Her neighbor’s curly blond head bobbed up and he smiled. He was dressed in faded jeans and a Grateful Dead T-shirt, washed so often that the black was now a tissue-thin gray. Jerry Garcia’s hairy mug was barely visible on the faded cotton.

“Hey, girlfriend,” he said. “Not much. Just tightening the bolts on Mellie’s seat. We went for a ride today and it was feeling wobbly.”

Mellie was his two-year-old daughter and she loved going for rides, whether on the back of Travis’s bike or in the jogging stroller that Travis’s partner Ruben pushed ahead of himself when he went for a run. The guys said the wind in her hair made her life. Child was obviously a born speed demon, although the cerebral palsy that threatened to lock up her little body left her unable to travel under her own steam.
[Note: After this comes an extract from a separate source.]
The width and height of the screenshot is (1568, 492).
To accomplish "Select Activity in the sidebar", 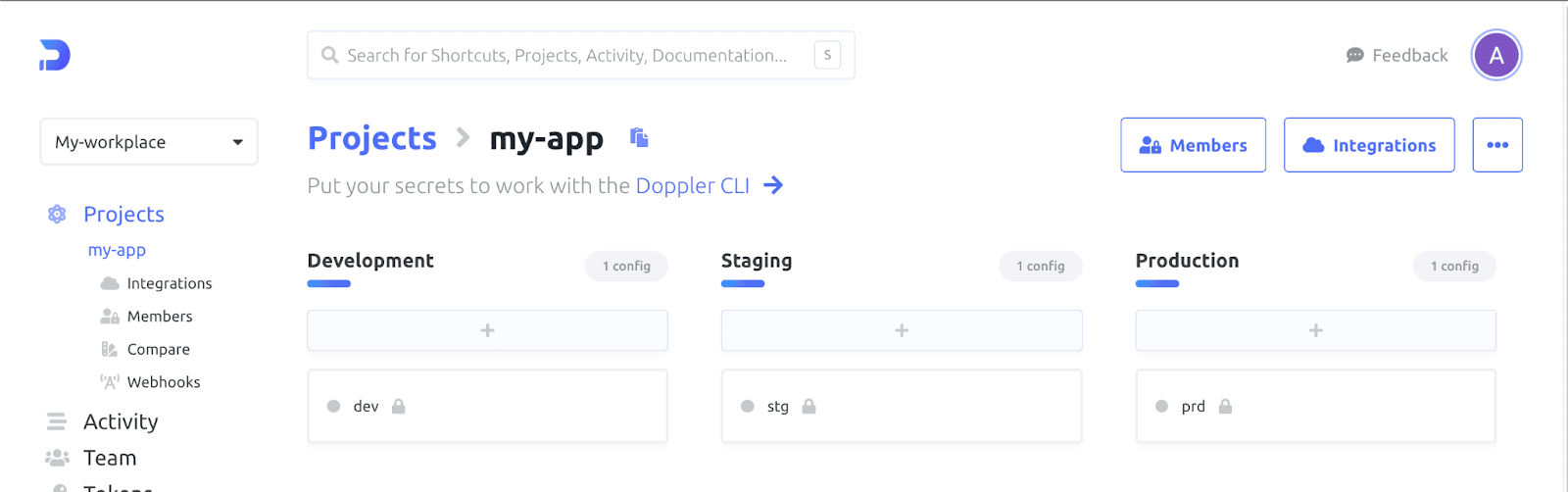I will pos(121,421).
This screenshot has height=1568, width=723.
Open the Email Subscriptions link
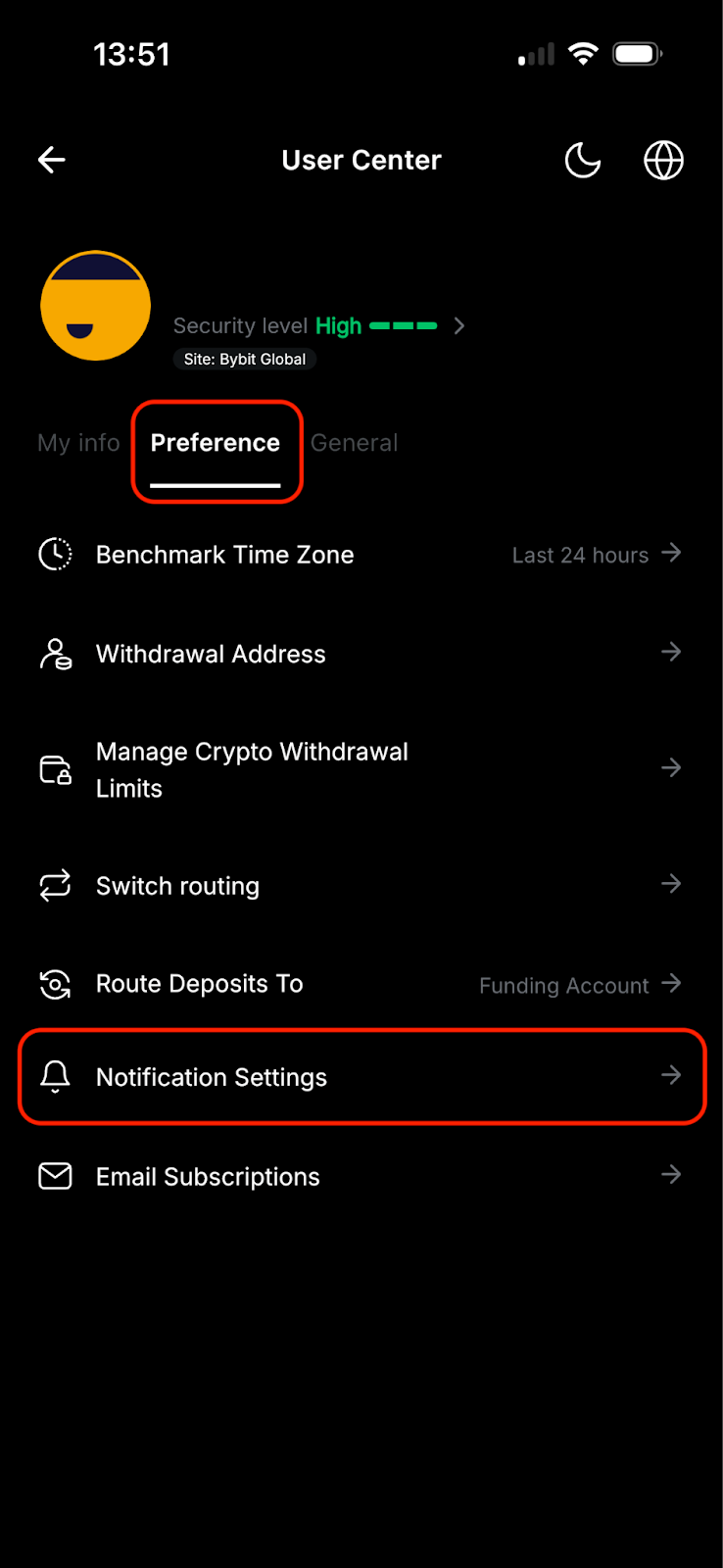pyautogui.click(x=208, y=1176)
There were only three units in the converted building. Travis and Ruben had the biggest space, with two large bedrooms and a massive open kitchen and entertaining space. On the other side of them lived a yuppie couple who seemed to work all the time. The couple had been in the building for over a year and neither Hannah nor the guys had seen either the husband or wife more than a couple of times. Their cars, matching black Mercedes sedans, were rarely in their driveway. Ruben said they were CIA assassins who spent all their time abroad carrying out nefarious plots. Ruben had an overactive imagination.

“Didn’t you have Gabe today?” Travis asked.

Hannah nodded. “We went down to my sister’s. My nephew was home for the weekend, so the boys spent the afternoon in the pool.”

She stood in the open doorway watching Travis tighten the bolts that held the baby seat in position. He was a little guy, a couple of inches shorter than Hannah’s five-seven, but what he lacked in height, he made up for in wiry fitness. The Grateful Dead T-shirt bulged around the sleeves as he worked the wrench.

“Great day for a pool,” Travis said. “Don’t ya just love how spring arrives with a bang in this place?”

Travis had grown up in North Dakota, so like Chicago-bred Hannah, he had a real appreciation for Southern California’s nonexistent winters and early springs, even if they did they miss fall colors and the sparkle of snow at Christmas.

“For sure.” Hannah pushed off the Jeep and sorted the keys on her chain, looking for her front door key. As she did, a thought occurred to her. “Hey, Trav, you ever hear of Moises Gladding?”

“The arms dealer?”

“Yeah. Wasn’t he under indictment for something a while back?”

Travis paused, straightened and leaned against the workbench. Ruben owned a reconditioned 1967 Mustang convertible that was parked to one side of the space. Neither bicycles, tools, nor anything else were allowed to approach with two feet of the Mustang for fear of scratching its lustrous red acrylic finish. Travis, on the other hand, owned an ancient and much-dinged Jeep 4x4 which he generally parked in the driveway or on the street. He had no qualms at all about clutter on his side of the garage.

Case in point: as he pondered Hannah’s question about Moises Gladding, the bike suddenly took a tumble and crashed down against a small mahogany table that stood next to the workbench awaiting refinishing. Hannah winced as the carrier basket on the front of the bike scraped its way down the carved leg of the thrift-shop table, but Travis seemed more concerned about the cry that sounded from his daughter’s open bedroom window.

“Shoot! We just got her to sleep,” he murmured. The misfiring synapses in her brain always seemed to twitch her awake just as she was finally dozing off.

He paused to listen. Then, they heard Ruben in Mellie’s room, crooning softly. After a moment, the toddler’s crying snuffled out.

Travis picked up the bike, satisfied himself that the baby’s seat had taken no damage in the fall, then quietly lifted it onto its hanging pins on the wall. Grabbing an old rag off the workbench, he wiped his hands.